Kanye West non riesce proprio a non far parlare di sé. Ora al centro dei riflettori c’è la sua collezione Yeezy GAP e lo strano modo in cui viene venduta ai consumatori. Un utente su Twitter ha condiviso una foto che mostra i capi del rapper arruffati in grandi sacchi neri della spazzatura in un negozio Gap con sede a New York. «È così che stanno vendendo Yeezy GAP» ha scritto in accompagnamento.
Secondo il testimone «Il commesso ha detto che Ye si è arrabbiato quando ha visto che avevano [i suoi vestiti] appesi» perché è così che vuole si vendano. «Non ti aiuteranno a trovare la [tua] taglia, devi solo scavarci dentro».
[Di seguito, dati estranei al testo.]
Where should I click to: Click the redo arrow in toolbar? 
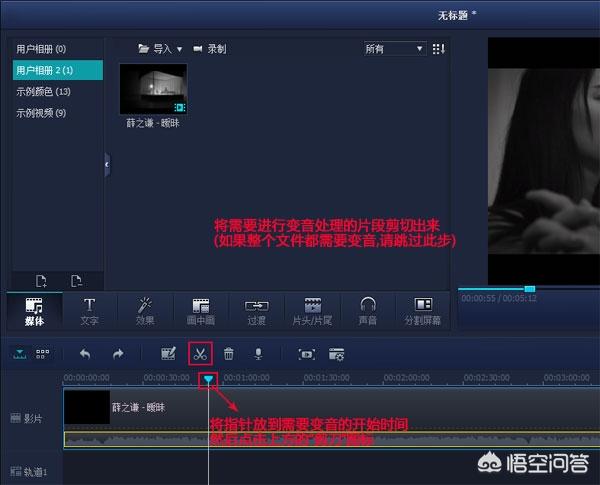118,354
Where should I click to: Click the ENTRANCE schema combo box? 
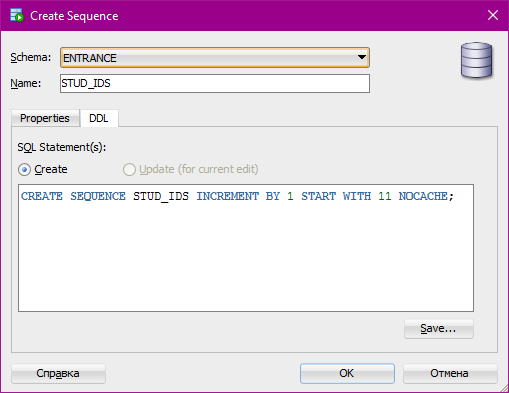coord(215,58)
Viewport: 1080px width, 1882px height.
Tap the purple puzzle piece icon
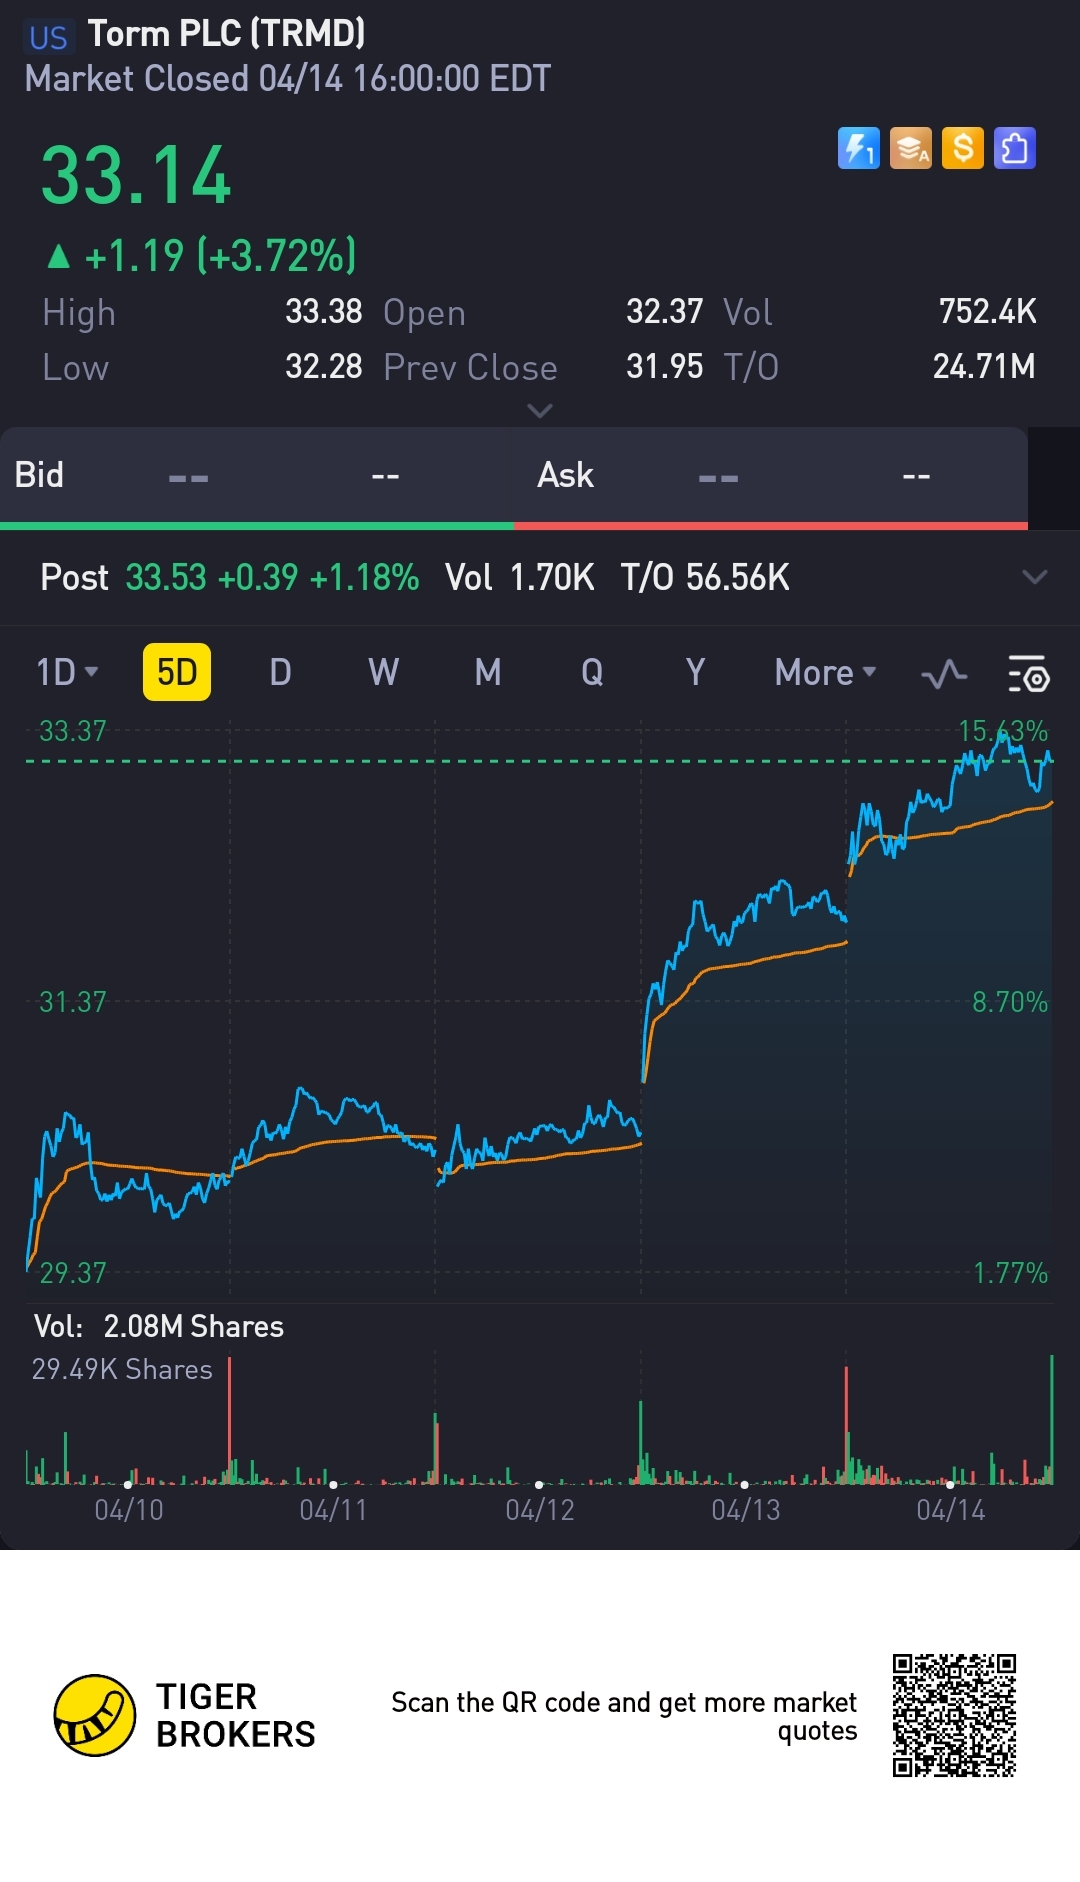(1015, 149)
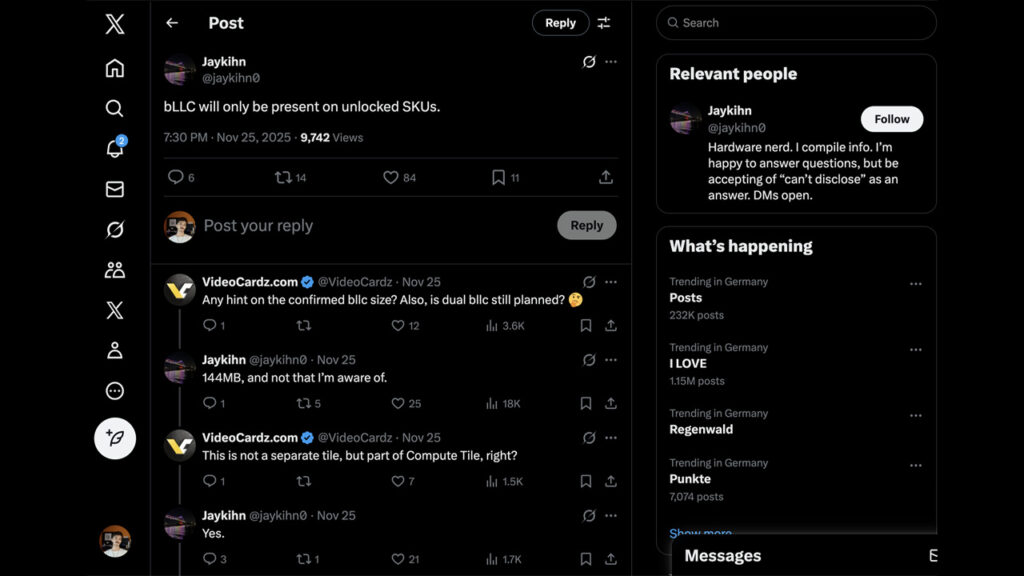The image size is (1024, 576).
Task: Follow Jaykihn in Relevant people
Action: pos(891,119)
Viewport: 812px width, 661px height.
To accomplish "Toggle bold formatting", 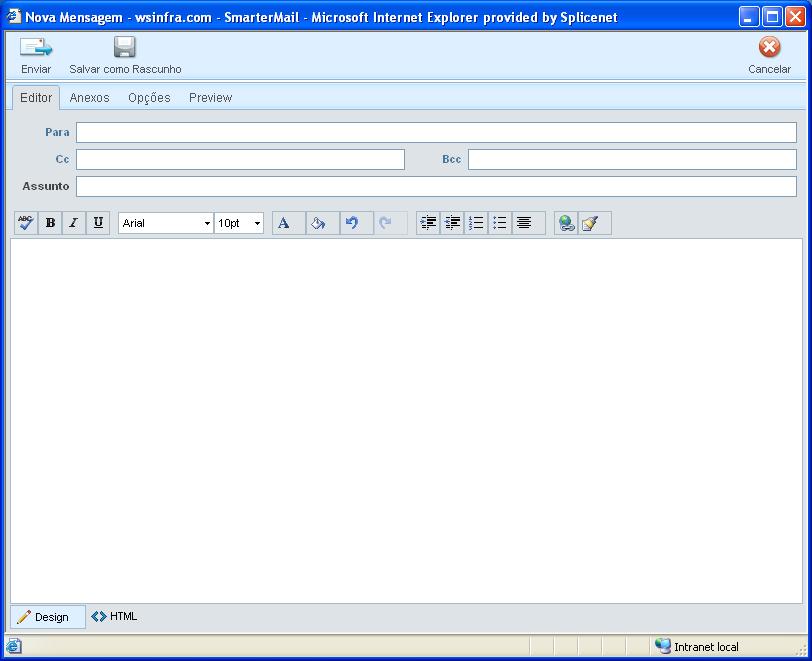I will [50, 223].
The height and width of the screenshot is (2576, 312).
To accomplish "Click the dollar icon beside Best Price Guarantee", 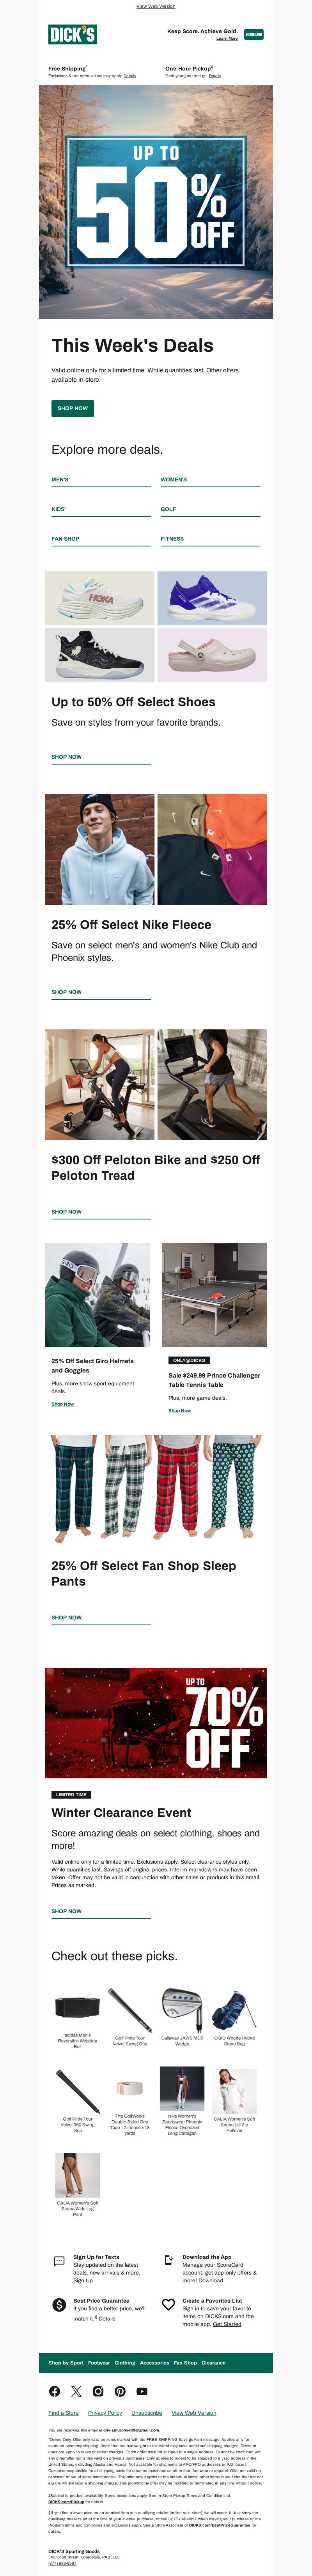I will (x=59, y=2304).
Dopo lo scatto condiviso, si sono sollevate molte critiche soprattutto per la scelta di Kanye – come da lui dichiarato – di aver visto nei senzatetto le sue “muse della moda”.
«Non vedono più la difficile situazione delle persone, non vedono umani che stanno soffrendo, vedono opportunità per essere ‘spigolosi’ e trarne profitto… è disgustoso» affermano diversi commenti e ancora: «Questo deve essere un esperimento sociale».
Un altro fan ha affermato di aver assistito allo stesso tipo di esposizione di Yeezy Gap in un negozio a Houston: «Posso dire che questo mi farebbe lasciare il mio lavoro». Altri hanno poi contestato la stessa collezione costituita prevalentemente da modelli oversize, altri ancora il prezzo: comprare una felpa costosa in questo modo ha fatto storcere il naso a molti così come la contraddizione di ispirarsi ai senzatetto che sono gli stessi che non potrebbero permettersi di sostenere una spesa del genere.